I can’t seem to move past the concept of giving thanks and the connection to Eucharist (communion). Here’s the full definition of Eucharist: a sacrament of thanksgiving, an outward and visible sign of inward and spiritual divine grace, a thing of mysterious and sacred significance.
Of course! When we experience grace, the undeserved goodness of God’s hand, a gift of pure unconditional love, we’ve been invited into a moment of mystery. Anything that blesses us, or continues to bring us into complete wholeness (the present-tense of salvation) is a gift: a thing of mysterious and sacred significance. That “thing” is holy – no matter how it comes wrapped (whether in a bright cheerful package that makes us smile, or a black box topped with a black bow of grimness). That moment is God’s divine, personal touch on my very mundane, normal life. If I recognize it, I have to pause before the sacred, for the Divine has chosen to enter into my world.
In that recognizable moment, how can I not give thanks (eucharisteo)? How can I not respond as the one leper who returned to Jesus, and bend low, to loudly, excitedly, and vibrantly, glorify Him and give grateful applause for all he’s done? For when I do, I truly experience Communion with him.

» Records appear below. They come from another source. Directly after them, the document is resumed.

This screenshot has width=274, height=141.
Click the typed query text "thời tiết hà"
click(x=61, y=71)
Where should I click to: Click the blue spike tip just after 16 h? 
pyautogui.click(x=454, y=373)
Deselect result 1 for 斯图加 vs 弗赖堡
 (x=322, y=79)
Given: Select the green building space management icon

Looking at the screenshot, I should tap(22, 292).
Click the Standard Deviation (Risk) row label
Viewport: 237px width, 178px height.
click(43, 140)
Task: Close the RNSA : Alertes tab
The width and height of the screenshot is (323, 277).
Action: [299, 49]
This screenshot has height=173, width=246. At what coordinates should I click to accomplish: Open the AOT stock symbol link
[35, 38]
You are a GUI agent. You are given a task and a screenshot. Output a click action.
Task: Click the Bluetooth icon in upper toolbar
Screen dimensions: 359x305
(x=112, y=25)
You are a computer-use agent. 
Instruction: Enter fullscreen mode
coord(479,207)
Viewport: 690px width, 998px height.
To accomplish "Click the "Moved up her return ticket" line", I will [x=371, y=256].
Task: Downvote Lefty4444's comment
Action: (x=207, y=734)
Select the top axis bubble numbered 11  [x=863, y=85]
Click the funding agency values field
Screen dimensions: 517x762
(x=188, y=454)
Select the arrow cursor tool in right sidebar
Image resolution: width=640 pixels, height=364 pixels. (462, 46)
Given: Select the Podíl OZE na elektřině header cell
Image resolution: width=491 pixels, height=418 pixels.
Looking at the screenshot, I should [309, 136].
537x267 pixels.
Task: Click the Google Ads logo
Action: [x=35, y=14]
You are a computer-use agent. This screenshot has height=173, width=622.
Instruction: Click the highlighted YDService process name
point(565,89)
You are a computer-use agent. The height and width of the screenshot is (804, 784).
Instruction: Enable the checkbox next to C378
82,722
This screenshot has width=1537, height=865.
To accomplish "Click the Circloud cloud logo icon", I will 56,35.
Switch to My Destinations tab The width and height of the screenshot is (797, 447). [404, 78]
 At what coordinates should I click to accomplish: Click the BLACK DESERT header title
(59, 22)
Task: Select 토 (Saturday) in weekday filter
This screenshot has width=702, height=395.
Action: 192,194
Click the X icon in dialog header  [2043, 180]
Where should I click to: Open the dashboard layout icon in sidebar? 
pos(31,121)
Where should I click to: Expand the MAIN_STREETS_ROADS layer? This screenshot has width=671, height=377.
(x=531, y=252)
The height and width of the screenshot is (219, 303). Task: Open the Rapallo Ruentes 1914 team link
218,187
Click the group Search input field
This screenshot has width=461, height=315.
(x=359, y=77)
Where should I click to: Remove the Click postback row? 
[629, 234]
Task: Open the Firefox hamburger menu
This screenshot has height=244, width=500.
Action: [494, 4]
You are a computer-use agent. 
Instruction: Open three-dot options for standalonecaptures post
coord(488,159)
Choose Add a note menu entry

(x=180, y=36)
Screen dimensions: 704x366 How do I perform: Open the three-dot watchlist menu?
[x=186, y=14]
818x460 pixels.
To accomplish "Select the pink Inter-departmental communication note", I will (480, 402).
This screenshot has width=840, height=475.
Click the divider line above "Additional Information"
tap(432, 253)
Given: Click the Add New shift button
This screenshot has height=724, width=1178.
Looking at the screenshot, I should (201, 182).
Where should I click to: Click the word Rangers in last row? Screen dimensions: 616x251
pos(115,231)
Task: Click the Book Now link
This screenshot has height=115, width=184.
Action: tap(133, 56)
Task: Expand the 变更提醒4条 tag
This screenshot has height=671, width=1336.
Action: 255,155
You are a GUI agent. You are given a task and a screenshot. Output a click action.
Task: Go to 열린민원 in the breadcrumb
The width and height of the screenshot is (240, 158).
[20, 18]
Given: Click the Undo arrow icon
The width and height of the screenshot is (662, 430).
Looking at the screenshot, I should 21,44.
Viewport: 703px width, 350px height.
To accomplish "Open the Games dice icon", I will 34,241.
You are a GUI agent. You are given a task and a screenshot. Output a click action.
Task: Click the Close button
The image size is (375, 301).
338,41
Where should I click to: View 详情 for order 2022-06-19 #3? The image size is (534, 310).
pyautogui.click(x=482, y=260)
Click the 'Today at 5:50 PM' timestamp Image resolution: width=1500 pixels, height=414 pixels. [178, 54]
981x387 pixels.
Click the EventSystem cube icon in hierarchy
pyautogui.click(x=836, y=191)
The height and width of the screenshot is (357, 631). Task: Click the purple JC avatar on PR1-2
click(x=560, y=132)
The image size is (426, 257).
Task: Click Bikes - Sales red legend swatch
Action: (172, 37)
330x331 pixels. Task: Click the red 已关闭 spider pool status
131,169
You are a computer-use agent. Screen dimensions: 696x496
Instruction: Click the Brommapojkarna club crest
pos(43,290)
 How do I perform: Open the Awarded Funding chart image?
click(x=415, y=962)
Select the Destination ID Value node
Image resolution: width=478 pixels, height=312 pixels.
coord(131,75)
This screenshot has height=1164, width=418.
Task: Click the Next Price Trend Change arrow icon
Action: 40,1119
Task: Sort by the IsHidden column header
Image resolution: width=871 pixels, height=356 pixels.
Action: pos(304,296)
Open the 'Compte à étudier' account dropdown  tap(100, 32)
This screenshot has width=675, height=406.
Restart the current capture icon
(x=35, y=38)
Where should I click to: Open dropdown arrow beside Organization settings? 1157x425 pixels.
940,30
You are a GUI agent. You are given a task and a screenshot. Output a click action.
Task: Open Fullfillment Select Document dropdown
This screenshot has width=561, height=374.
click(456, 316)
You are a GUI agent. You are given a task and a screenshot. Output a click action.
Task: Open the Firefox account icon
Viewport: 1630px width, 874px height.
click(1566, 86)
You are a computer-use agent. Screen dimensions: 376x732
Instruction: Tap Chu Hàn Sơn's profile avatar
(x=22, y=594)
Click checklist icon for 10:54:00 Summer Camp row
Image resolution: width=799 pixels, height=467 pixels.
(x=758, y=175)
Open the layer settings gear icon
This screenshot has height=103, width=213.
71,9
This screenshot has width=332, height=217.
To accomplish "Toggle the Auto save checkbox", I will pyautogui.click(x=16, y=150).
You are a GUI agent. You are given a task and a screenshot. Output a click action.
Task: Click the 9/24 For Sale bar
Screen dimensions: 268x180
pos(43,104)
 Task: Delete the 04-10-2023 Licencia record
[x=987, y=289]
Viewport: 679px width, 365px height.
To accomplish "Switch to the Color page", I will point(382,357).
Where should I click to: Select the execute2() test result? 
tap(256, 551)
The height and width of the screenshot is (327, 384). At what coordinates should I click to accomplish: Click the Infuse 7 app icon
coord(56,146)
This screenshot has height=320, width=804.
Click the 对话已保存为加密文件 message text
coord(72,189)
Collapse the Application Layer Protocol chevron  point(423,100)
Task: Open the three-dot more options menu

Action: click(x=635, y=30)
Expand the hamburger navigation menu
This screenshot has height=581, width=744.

Question: How has the Divine entered your world over the past week? Do you see him in the big, obvious blessings – but have not learned to acknowledge him in the small and the insignificant? Every good and perfect gift comes from the Father of Lights. May I highly recommend keeping a “blessings book?” The more we see our blessings, the more our hearts fill with cheer…and, as we all know, a cheerful heart is VERY GOOD medicine!
Remember the Lord your God, for it is he who gives you ___________________!